- **REQUIRED WORK**:
Please extract every line below that contains the word "perform" and copy each one in full.

- **PROVIDED ENTRIES**:

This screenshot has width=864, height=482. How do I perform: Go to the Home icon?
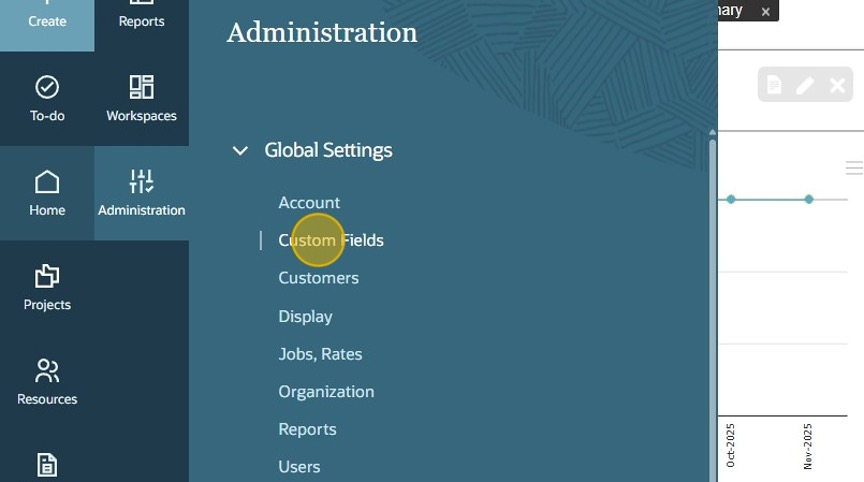(47, 182)
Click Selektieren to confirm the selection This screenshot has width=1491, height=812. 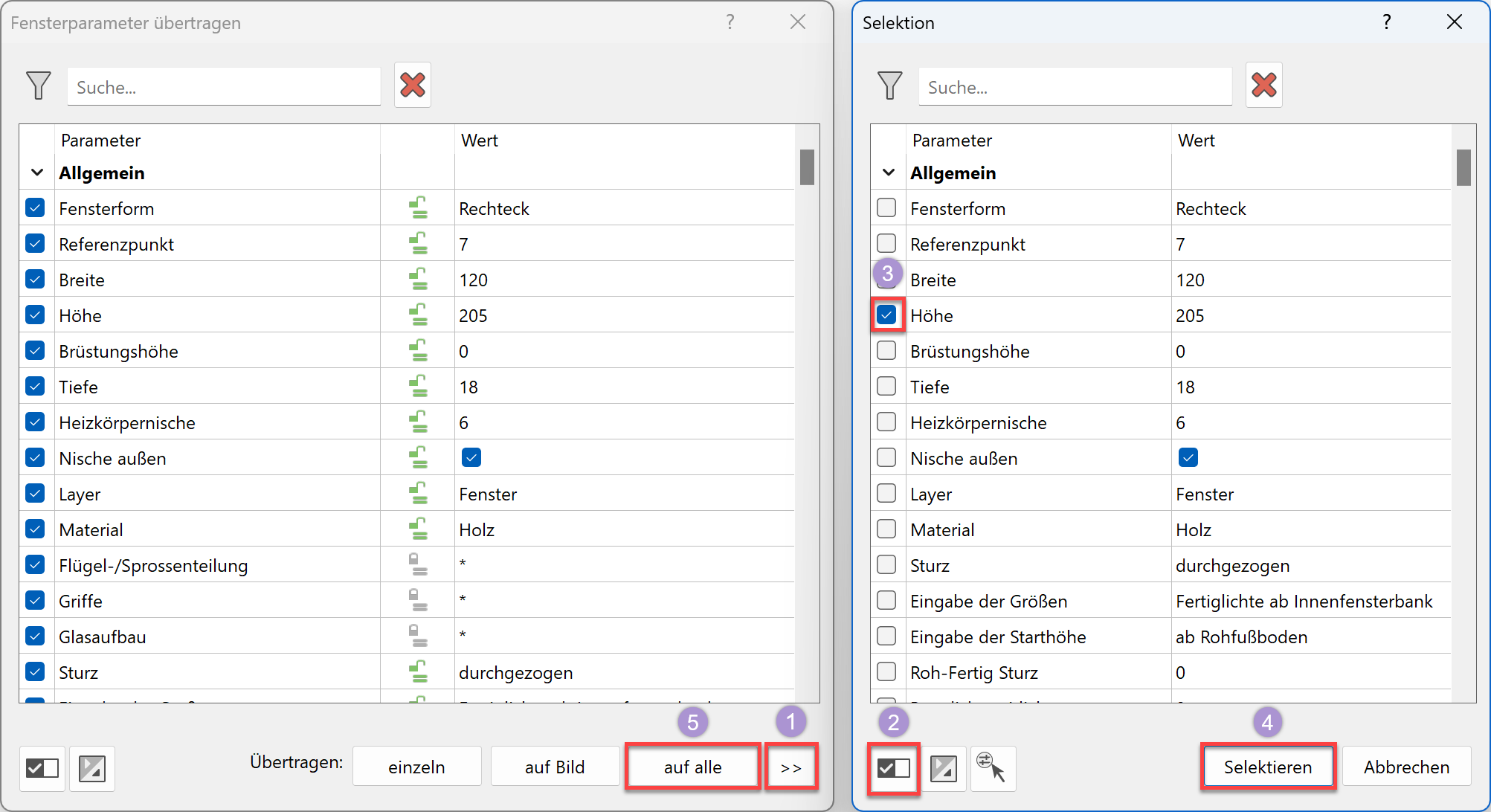(1268, 767)
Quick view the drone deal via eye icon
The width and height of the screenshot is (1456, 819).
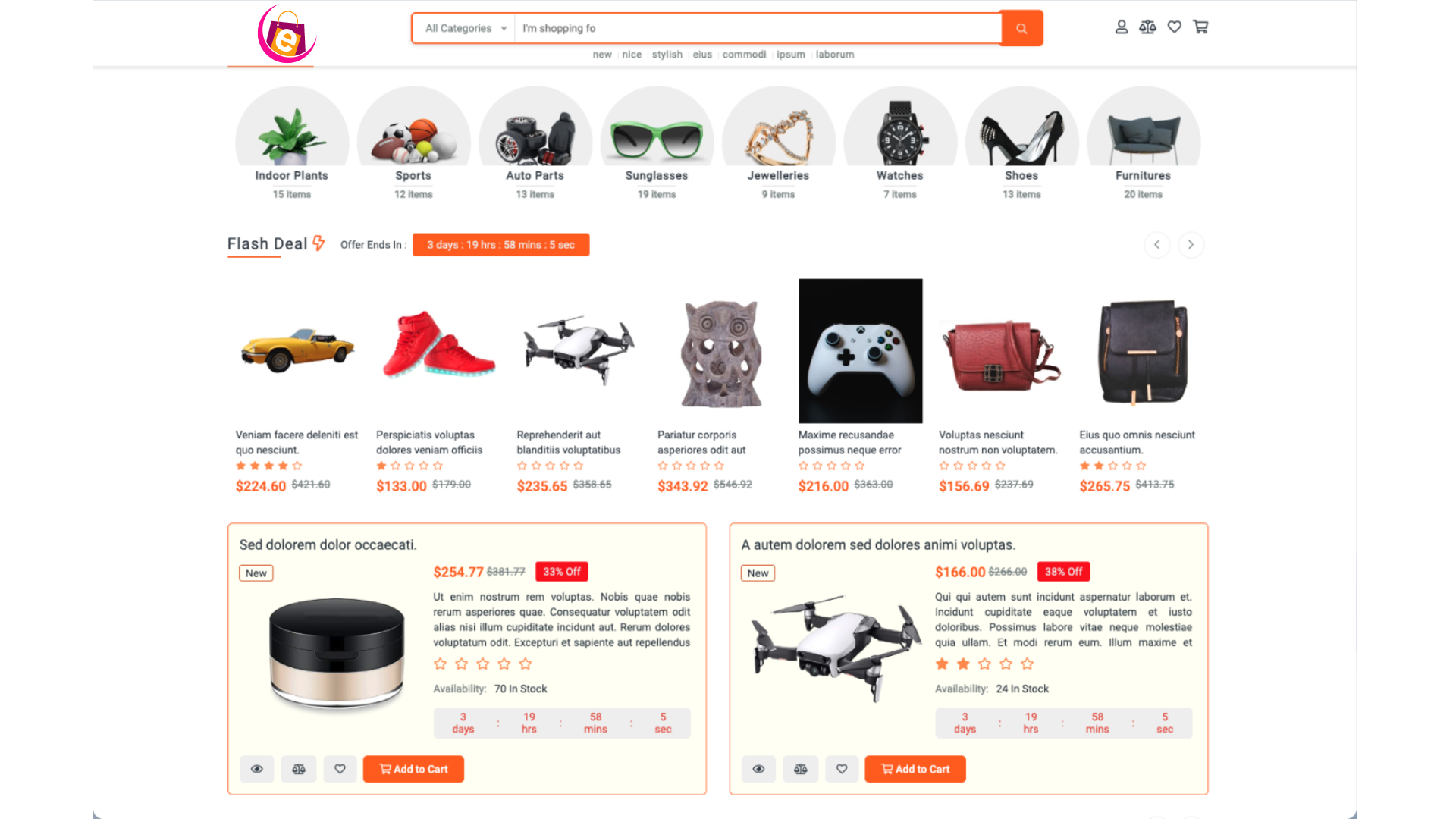758,769
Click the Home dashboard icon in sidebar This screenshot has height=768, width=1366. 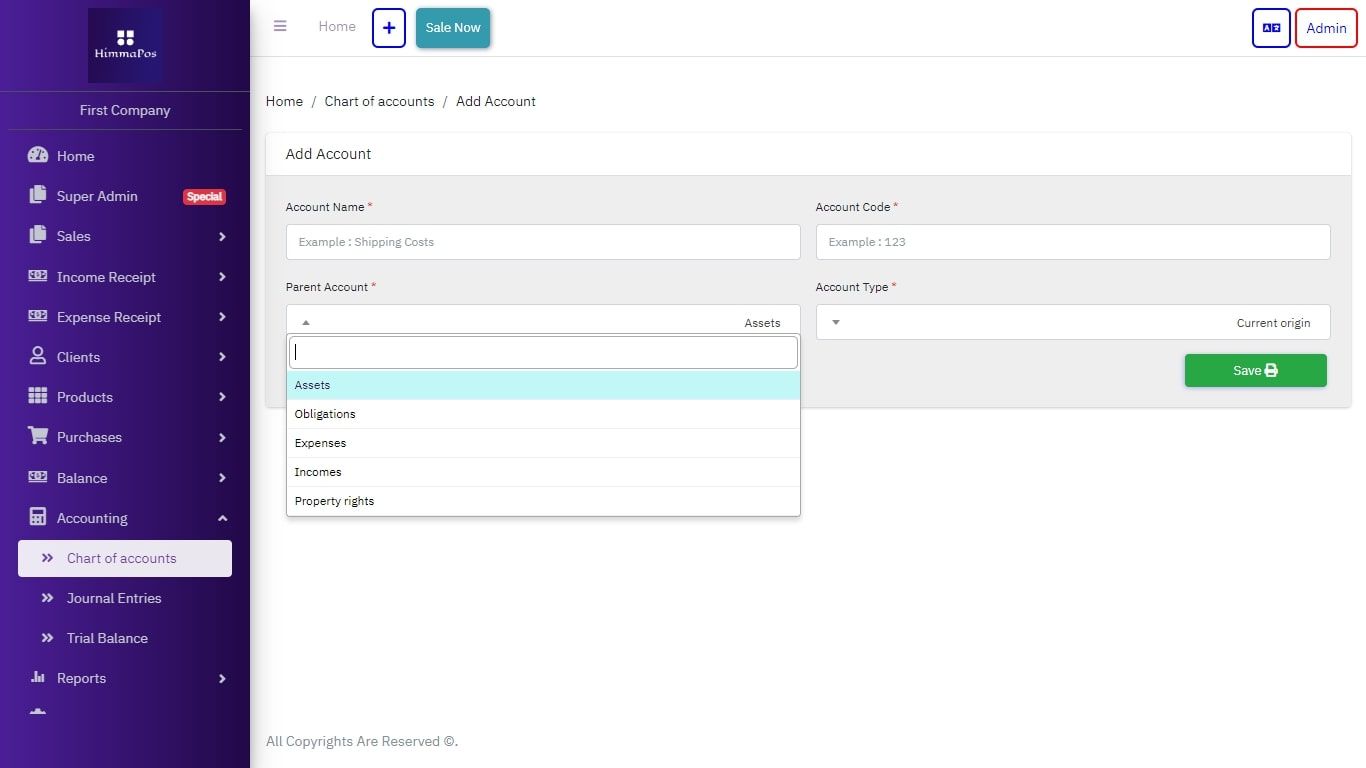point(38,155)
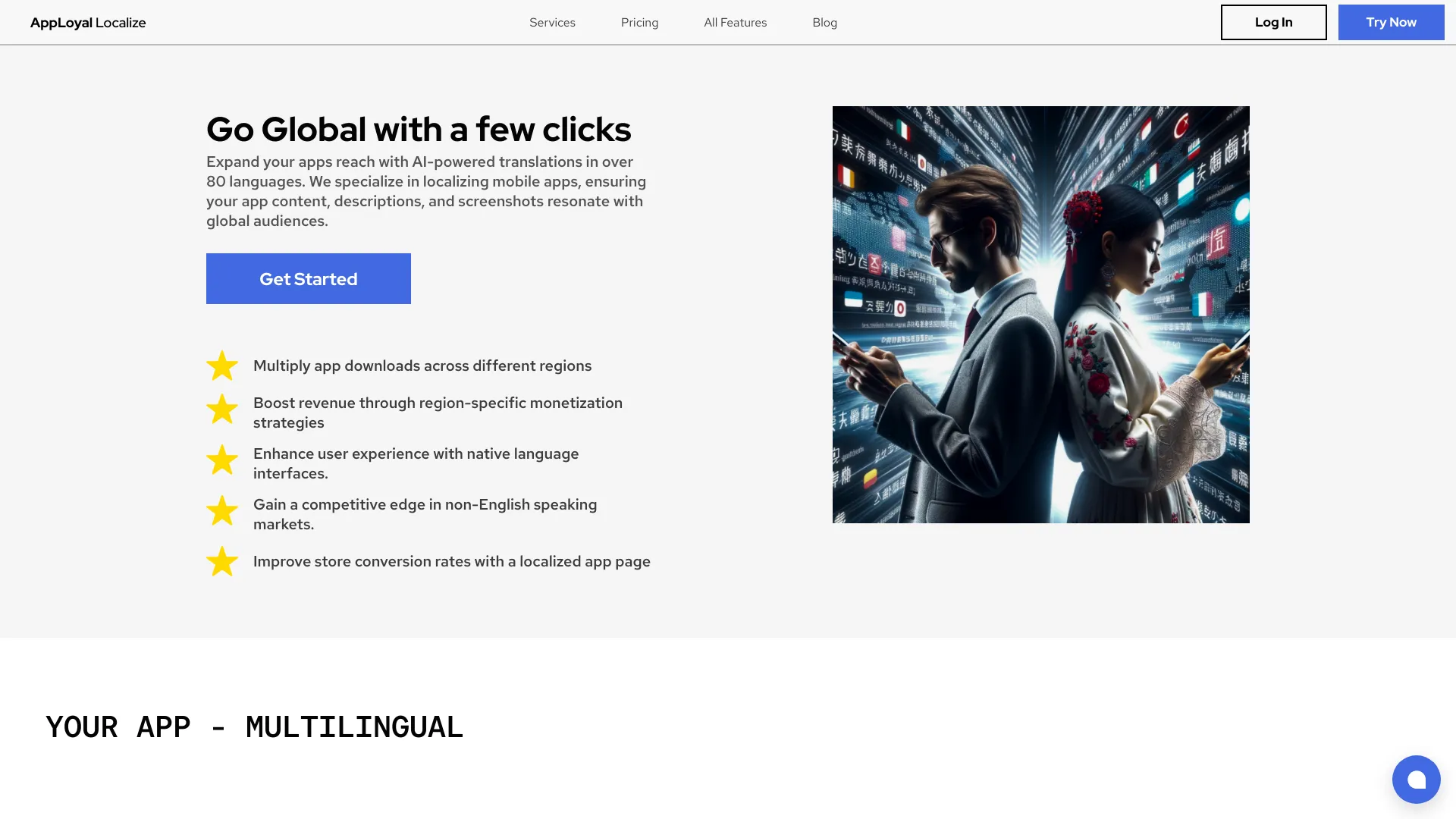
Task: Click the fourth yellow star icon
Action: click(222, 510)
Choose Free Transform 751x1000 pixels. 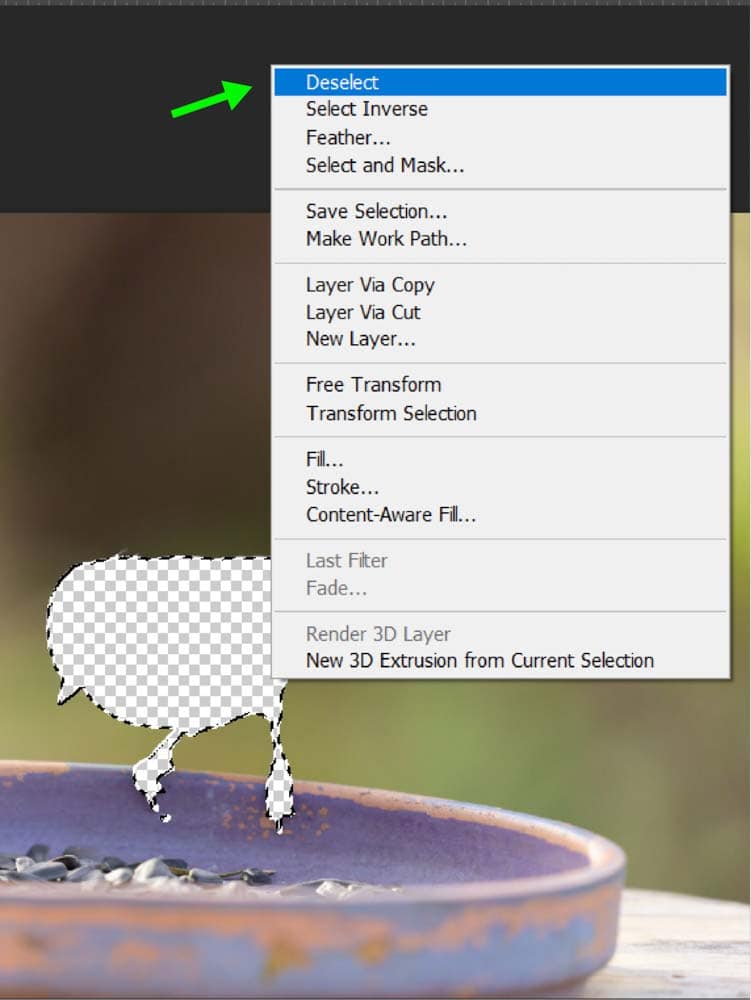point(500,385)
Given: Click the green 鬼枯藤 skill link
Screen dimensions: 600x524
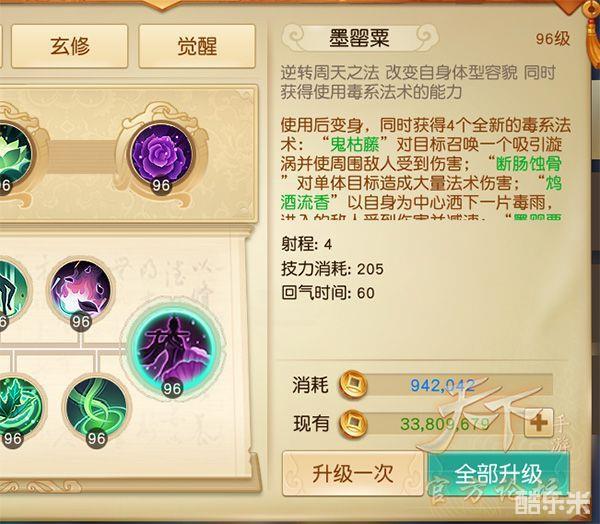Looking at the screenshot, I should click(x=355, y=145).
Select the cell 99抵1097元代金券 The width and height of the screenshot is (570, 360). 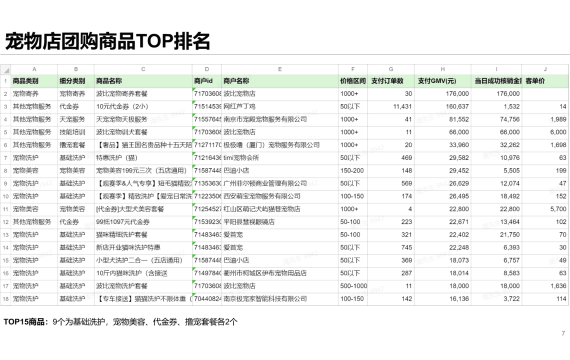(x=143, y=222)
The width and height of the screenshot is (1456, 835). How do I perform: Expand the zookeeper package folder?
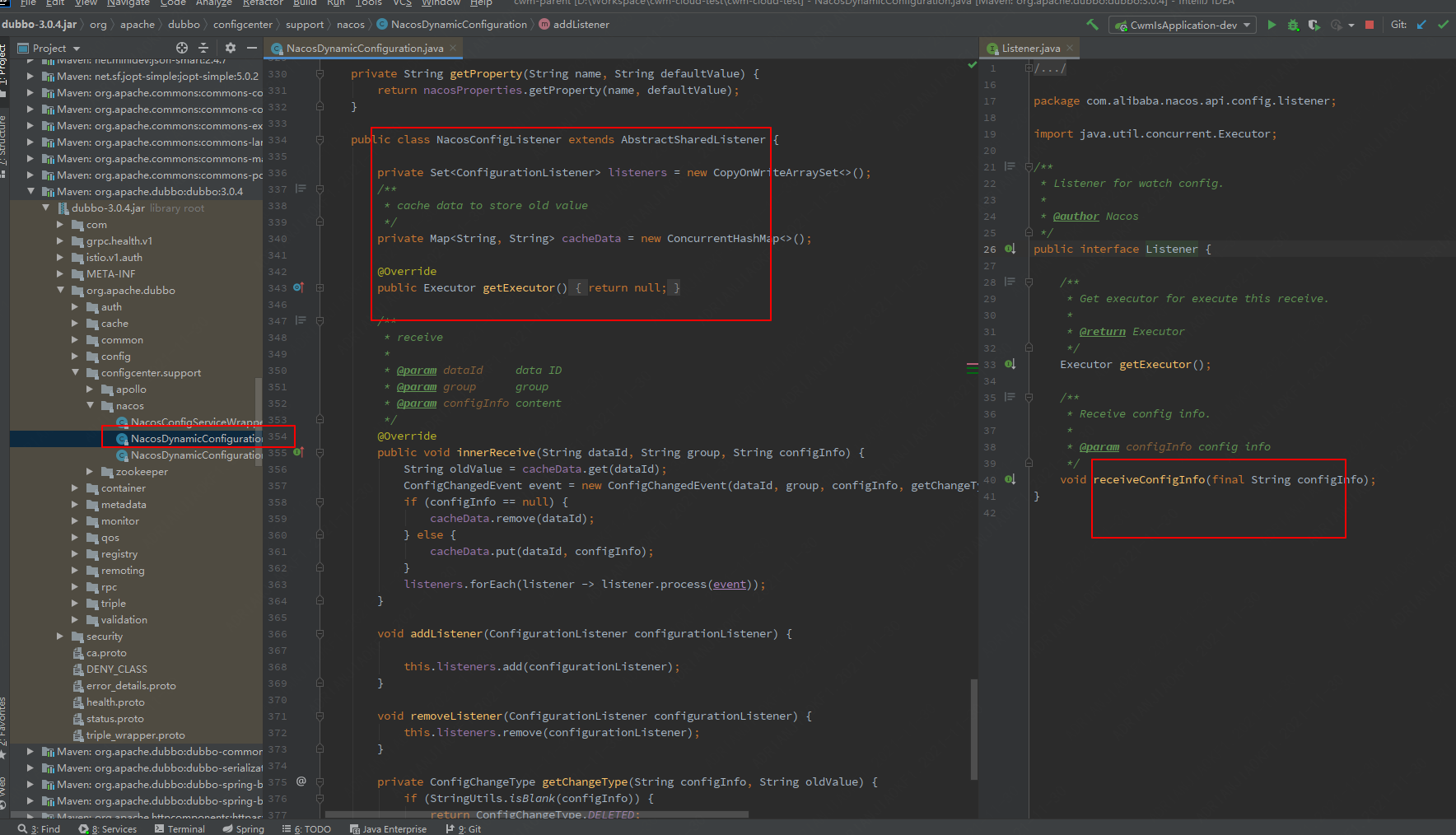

- **TASK SOLUTION**:
This screenshot has width=864, height=482. How do I perform: Go to the Home icon?
The width and height of the screenshot is (1456, 835). How do I perform: Expand the zookeeper package folder?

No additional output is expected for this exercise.